J. Atmos. Sci. , 71, 2976-2993.

Response of atmospheric convection to vertical wind shear: cloud resolving simulations with parameterized large-scale circulation. Part I: Specified radiative cooling.


Usama Anber
Department of Earth and Environmental Sciences, Columbia University, New York, NY.

Shuguang Wang
Department of Applied Physics and Applied Mathematics, Columbia University, New York, NY.

Adam H. Sobel
Department of Applied Physics and Applied Mathematics, Department of Earth and Environmental Sciences, and Lamont-Doherty Earth Observatory, Columbia University, New York, NY.


Abstract

It is well known that vertical wind shear can organize deep convective systems and greatly extend their lifetimes. We know much less about the influence of shear on the bulk properties of tropical convection in statistical equilibrium. To address the latter question, the authors present a series of cloud-resolving simulations on a doubly periodic domain with parameterized large scale dynamics. The horizontal mean horizontal wind is relaxed strongly in these simulations towards a simple unidirectional linear vertical shear profile in the troposphere. The strength and depth of the shear layer are varied as control parameters. Surface enthalpy fluxes are prescribed.
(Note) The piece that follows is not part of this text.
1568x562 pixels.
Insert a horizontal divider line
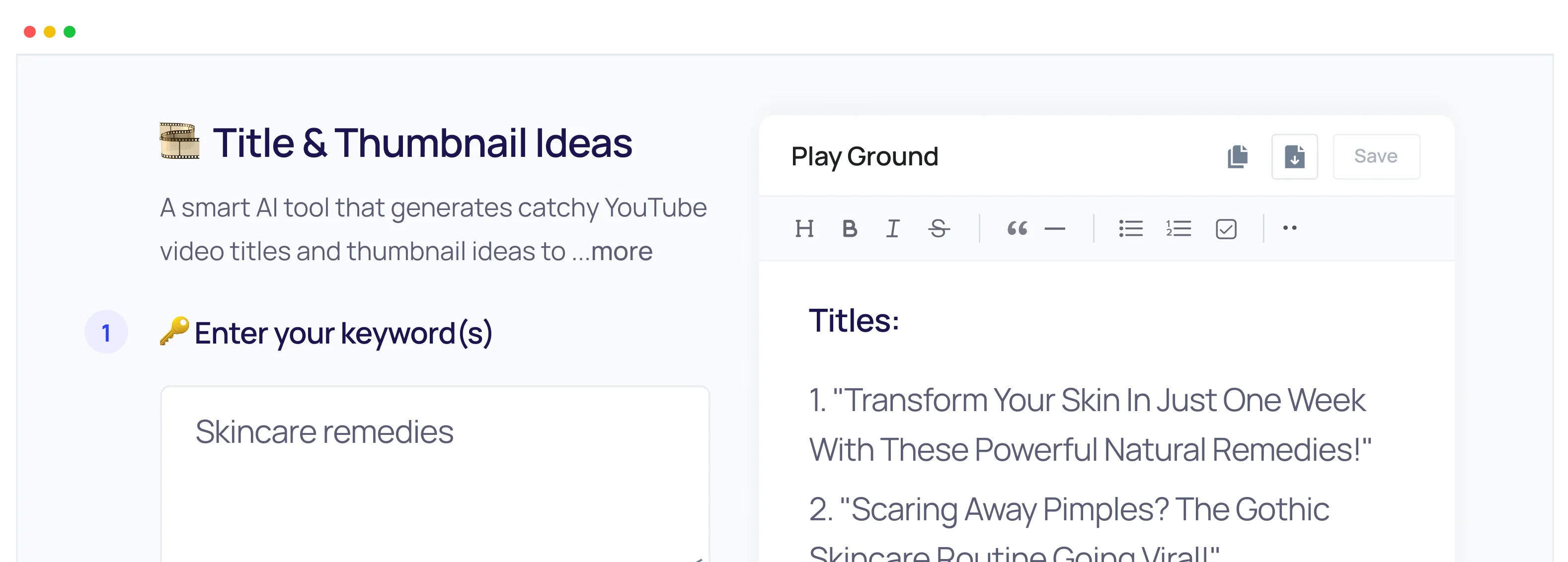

The results fall in two distinct regimes. For weak wind shear, time-averaged rainfall decreases with shear and convection remains disorganized. For larger wind shear, rainfall increases with shear, as convection becomes organized into linear mesoscale systems. This non-monotonic dependence of rainfall on shear is observed when the imposed surface fluxes are moderate. For larger surface fluxes, convection in the unsheared basic state is already strongly organized, but increasing wind shear still leads to increasing rainfall. In addition to surface rainfall, the impacts of shear on the parameterized large-scale vertical velocity, convective mass fluxes, cloud fraction, and momentum transport are also discussed.